An `STM <http://en.wikipedia.org/wiki/Software_transactional_memory>`_ turns the Java heap into a transactional data set with begin/commit/rollback semantics. Very much like a regular database. It implements the first three letters in ACID; ACI:
* Atomic
* Consistent
* Isolated
Generally, the STM is not needed very often when working with Akka. Some use-cases (that we can think of) are:
- When you really need composable message flows across many actors updating their **internal local** state but need them to do that atomically in one big transaction. Might not be often, but when you do need this then you are screwed without it.
- When you want to share a datastructure across actors.
Akka’s STM implements the concept in `Clojure’s <http://clojure.org/>`_ STM view on state in general. Please take the time to read `this excellent document <http://clojure.org/state>`_ and view `this presentation <http://www.infoq.com/presentations/Value-Identity-State-Rich-Hickey>`_ by Rich Hickey (the genius behind Clojure), since it forms the basis of Akka’s view on STM and state in general.
The STM is based on Transactional References (referred to as Refs). Refs are memory cells, holding an (arbitrary) immutable value, that implement CAS (Compare-And-Swap) semantics and are managed and enforced by the STM for coordinated changes across many Refs. They are implemented using the excellent `Multiverse STM <http://multiverse.codehaus.org/overview.html>`_.
Working with immutable collections can sometimes give bad performance due to extensive copying. Scala provides so-called persistent datastructures which makes working with immutable collections fast. They are immutable but with constant time access and modification. They use structural sharing and an insert or update does not ruin the old structure, hence “persistent”. Makes working with immutable composite types fast. The persistent datastructures currently consist of a Map and Vector.
Here is a simple example of an incremental counter using STM. This shows creating a ``Ref``, a transactional reference, and then modifying it within a transaction, which is delimited by ``atomic``.

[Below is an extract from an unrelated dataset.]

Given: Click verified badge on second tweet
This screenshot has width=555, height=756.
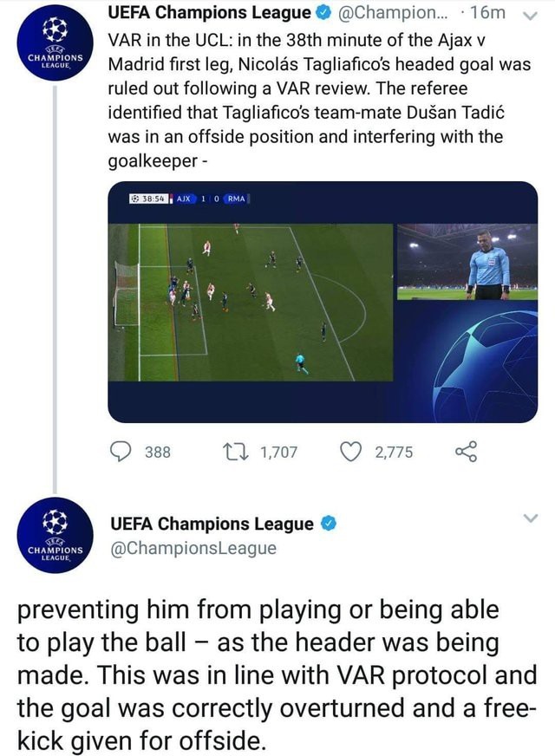Looking at the screenshot, I should pos(329,524).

Refs (transactional references) are mutable references to values and through the STM allow the safe sharing of mutable data. Refs separate identity from value. To ensure safety the value stored in a Ref should be immutable (they can of course contain refs themselves). The value referenced by a Ref can only be accessed or swapped within a transaction. If a transaction is not available, the call will be executed in its own transaction (the call will be atomic). This is a different approach than the Clojure Refs, where a missing transaction results in an error.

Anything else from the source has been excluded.